DEDALES : Algebraic and Geometric Domain Decomposition for Subsurface/Groundwater Flows
Participants : Emmanuel Agullo, Luc Giraud, Mathieu Faverge, Louis Poirel.
Grant: ANR-14‐CE23‐0005
Dates: 2014 – 2018
Partners: Inria EPI Pomdapi (leader); Université Paris 13 - Laboratoire Analyse, Géométrie et Applications; Maison de la Simulation; Andra.
Overview: Project DEDALES aims at developing high performance software for the simulation of two phase flow in porous media. The project will specifically target parallel computers where each node is itself composed of a large number of processing cores, such as are found in new generation many-core architectures. The project will be driven by an application to radioactive waste deep geological disposal. Its main feature is phenomenological complexity: water-gas flow in highly heterogeneous medium, with widely varying space and time scales. The assessment of large scale model is of major importance and issue for this application, and realistic geological models have several million grid cells. Few, if at all, software codes provide the necessary physical features with massively parallel simulation capabilities. The aim of the DEDALES project is to study, and experiment with, new approaches to develop effective simulation tools with the capability to take advantage of modern computer architectures and their hierarchical structure. To achieve this goal, we will explore two complementary software approaches that both match the hierarchical hardware architecture: on the one hand, we will integrate a hybrid parallel linear solver into an existing flow and transport code, and on the other hand, we will explore a two level approach with the outer level using (space time) domain decomposition, parallelized with a distributed memory approach, and the inner level as a subdomain solver that will exploit thread level parallelism. Linear solvers have always been, and will continue to be, at the center of simulation codes. However, parallelizing implicit methods on unstructured meshes, such as are required to accurately represent the fine geological details of the heterogeneous media considered, is notoriously difficult. It has also been suggested that time level parallelism could be a useful avenue to provide an extra degree of parallelism, so as to exploit the very large number of computing elements that will be part of these next generation computers. Project DEDALES will show that space-time DD methods can provide this extra level, and can usefully be combined with parallel linear solvers at the subdomain level. For all tasks, realistic test cases will be used to show the validity and the parallel scalability of the chosen approach. The most demanding models will be at the frontier of what is currently feasible for the size of models.

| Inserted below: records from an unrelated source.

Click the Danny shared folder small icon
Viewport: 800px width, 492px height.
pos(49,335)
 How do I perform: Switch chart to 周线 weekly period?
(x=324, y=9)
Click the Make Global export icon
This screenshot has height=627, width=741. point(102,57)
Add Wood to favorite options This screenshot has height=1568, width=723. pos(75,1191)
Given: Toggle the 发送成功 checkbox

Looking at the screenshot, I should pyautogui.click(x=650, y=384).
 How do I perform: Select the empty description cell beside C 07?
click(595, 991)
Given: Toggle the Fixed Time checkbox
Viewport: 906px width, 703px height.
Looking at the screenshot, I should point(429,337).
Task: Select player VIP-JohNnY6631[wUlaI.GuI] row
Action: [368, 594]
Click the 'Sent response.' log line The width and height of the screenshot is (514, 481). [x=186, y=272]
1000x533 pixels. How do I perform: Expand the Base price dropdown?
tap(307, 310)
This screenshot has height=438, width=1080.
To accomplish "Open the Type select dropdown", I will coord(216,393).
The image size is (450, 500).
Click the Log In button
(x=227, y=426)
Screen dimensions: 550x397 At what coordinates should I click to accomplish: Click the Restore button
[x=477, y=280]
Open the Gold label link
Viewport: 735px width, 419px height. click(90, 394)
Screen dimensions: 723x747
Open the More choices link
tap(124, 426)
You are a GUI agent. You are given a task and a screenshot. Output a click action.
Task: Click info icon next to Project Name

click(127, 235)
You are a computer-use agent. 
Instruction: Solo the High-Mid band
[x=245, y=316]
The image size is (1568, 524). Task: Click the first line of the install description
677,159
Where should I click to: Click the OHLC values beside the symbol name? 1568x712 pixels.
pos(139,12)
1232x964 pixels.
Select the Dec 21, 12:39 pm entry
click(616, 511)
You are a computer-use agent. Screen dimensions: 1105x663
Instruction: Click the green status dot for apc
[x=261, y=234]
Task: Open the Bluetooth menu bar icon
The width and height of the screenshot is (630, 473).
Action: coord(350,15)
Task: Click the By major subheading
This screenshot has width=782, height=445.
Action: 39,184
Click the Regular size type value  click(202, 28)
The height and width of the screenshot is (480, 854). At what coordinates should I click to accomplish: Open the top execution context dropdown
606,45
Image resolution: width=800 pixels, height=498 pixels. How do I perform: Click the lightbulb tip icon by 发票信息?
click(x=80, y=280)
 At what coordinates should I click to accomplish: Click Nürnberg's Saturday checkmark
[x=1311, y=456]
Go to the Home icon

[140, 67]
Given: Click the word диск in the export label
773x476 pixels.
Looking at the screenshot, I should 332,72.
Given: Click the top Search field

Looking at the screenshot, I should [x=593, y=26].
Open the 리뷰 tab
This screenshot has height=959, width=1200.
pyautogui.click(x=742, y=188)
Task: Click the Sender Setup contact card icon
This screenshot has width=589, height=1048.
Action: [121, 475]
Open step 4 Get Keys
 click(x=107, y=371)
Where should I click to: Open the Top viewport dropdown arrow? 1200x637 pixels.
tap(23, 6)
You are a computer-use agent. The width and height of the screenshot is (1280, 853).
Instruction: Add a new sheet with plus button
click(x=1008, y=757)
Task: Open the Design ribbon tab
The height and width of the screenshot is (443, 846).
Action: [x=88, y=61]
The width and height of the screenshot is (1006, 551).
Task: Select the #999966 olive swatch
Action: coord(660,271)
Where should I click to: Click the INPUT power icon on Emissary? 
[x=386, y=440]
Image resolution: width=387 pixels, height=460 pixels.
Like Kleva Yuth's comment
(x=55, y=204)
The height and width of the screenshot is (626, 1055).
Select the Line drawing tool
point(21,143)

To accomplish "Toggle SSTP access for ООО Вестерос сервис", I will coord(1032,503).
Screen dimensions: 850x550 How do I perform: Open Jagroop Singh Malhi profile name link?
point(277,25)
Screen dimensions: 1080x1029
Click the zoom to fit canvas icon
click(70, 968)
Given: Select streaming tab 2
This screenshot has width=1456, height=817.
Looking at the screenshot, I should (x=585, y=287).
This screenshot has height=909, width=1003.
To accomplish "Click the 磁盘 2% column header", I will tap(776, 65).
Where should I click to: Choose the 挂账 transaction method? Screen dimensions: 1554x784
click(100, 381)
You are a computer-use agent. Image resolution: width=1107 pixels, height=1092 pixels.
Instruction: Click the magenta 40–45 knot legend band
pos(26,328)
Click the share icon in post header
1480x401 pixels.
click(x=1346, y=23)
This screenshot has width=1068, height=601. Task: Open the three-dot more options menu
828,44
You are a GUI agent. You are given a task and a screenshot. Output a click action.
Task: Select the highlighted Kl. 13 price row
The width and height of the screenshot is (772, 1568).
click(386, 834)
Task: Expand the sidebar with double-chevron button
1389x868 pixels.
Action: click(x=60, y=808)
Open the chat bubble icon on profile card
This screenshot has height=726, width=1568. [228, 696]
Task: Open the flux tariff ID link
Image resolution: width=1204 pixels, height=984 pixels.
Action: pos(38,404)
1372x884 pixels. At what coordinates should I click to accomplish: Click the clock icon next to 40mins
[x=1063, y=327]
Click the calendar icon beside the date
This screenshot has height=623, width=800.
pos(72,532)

TECSER : Novel high performance numerical solution techniques for RCS computations
Participants : Emmanuel Agullo, Luc Giraud, Matthieu Kuhn.
Grant: ANR-14‐ASTRID
Dates: 2014 – 2017
Partners: Inria EPI Nachos (leader), Corida, HiePACS; Airbus Group Innovations, Nucletudes.
Overview: the objective of the TECSER projet is to develop an innovative high performance numerical methodology for frequency-domain electromagnetics with applications to RCS (Radar Cross Section) calculation of complicated structures. This numerical methodology combines a high order hybridized DG method for the discretization of the frequency-domain Maxwell in heterogeneous media with a BEM (Boundary Element Method) discretization of an integral representation of Maxwell's equations in order to obtain the most accurate treatment of boundary truncation in the case of theoretically unbounded propagation domain. Beside, scalable hybrid iterative/direct domain decomposition based algorithms are used for the solution of the resulting algebraic system of equations.